● **DIRECTIVE**
Write out the following records verbatim, from the line that contains "icon beside XPEADR" through the line that contains "point(58,144)", and nothing else.

● **DATASET RECORDS**
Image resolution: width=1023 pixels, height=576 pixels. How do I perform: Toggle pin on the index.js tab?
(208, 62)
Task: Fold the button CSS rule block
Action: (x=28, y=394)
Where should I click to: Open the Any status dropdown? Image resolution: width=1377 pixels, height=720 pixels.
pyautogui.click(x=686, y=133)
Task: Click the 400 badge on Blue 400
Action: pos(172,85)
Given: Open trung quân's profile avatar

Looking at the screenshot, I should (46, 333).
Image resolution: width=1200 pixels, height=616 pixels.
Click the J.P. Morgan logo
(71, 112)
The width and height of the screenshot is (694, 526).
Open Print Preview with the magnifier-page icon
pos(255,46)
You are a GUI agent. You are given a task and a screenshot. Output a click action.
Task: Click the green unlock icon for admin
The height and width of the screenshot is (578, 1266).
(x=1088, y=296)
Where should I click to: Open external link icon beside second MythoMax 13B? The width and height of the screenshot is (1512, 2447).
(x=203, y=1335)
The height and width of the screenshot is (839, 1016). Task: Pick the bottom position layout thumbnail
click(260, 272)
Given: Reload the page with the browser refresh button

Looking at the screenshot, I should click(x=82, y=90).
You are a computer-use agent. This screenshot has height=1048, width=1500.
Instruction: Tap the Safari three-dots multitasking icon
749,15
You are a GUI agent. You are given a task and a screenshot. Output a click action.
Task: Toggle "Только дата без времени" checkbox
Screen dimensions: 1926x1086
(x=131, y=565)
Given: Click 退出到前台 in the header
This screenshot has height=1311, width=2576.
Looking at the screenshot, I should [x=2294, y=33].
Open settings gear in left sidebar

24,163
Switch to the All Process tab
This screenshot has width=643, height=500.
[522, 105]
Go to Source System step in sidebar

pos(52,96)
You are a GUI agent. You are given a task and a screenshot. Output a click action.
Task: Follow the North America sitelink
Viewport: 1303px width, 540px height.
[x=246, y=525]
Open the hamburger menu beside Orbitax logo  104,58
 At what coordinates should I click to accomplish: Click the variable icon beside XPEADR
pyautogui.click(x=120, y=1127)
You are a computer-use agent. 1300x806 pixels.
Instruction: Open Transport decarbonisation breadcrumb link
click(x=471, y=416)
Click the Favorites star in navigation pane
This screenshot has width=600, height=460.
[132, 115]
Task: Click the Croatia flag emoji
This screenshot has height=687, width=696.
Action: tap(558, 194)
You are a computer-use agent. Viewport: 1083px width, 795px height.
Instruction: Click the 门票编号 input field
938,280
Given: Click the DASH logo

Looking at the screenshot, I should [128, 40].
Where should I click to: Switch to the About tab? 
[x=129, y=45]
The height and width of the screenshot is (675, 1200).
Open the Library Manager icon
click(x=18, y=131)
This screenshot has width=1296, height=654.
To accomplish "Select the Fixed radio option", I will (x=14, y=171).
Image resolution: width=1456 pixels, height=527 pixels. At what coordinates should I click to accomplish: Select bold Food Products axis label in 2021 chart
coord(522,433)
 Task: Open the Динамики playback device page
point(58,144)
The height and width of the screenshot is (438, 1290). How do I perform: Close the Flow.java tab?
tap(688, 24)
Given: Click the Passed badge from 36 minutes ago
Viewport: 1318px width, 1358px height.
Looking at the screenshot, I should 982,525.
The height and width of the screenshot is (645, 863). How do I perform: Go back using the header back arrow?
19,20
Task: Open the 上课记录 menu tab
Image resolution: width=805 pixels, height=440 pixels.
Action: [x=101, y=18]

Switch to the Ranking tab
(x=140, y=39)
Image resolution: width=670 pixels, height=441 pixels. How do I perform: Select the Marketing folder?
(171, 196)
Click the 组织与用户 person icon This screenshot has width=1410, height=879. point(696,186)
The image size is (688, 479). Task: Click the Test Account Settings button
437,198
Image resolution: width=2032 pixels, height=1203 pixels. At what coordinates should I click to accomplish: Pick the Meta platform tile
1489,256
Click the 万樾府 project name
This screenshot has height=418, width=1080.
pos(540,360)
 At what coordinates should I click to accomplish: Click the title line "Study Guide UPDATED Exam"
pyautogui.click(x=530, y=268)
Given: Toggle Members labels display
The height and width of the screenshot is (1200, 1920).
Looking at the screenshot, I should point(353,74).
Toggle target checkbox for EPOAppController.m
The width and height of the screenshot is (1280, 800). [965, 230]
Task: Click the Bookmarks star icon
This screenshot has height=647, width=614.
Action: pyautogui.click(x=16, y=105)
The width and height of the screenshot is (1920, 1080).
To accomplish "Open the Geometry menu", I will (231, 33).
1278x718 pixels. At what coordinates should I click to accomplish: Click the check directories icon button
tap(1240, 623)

● **SOLUTION FOR THIS PROBLEM**
 At what coordinates should I click to accomplish: Click the variable icon beside XPEADR
pyautogui.click(x=120, y=1127)
You are a computer-use agent. 1300x806 pixels.
Instruction: Open Transport decarbonisation breadcrumb link
click(x=471, y=416)
Click the Favorites star in navigation pane
This screenshot has width=600, height=460.
[132, 115]
Task: Click the Croatia flag emoji
This screenshot has height=687, width=696.
Action: tap(558, 194)
You are a computer-use agent. Viewport: 1083px width, 795px height.
Instruction: Click the 门票编号 input field
938,280
Given: Click the DASH logo

Looking at the screenshot, I should [128, 40].
Where should I click to: Switch to the About tab? 
[x=129, y=45]
The height and width of the screenshot is (675, 1200).
Open the Library Manager icon
click(x=18, y=131)
This screenshot has width=1296, height=654.
To accomplish "Select the Fixed radio option", I will (x=14, y=171).
Image resolution: width=1456 pixels, height=527 pixels. At what coordinates should I click to accomplish: Select bold Food Products axis label in 2021 chart
coord(522,433)
 Task: Open the Динамики playback device page
point(58,144)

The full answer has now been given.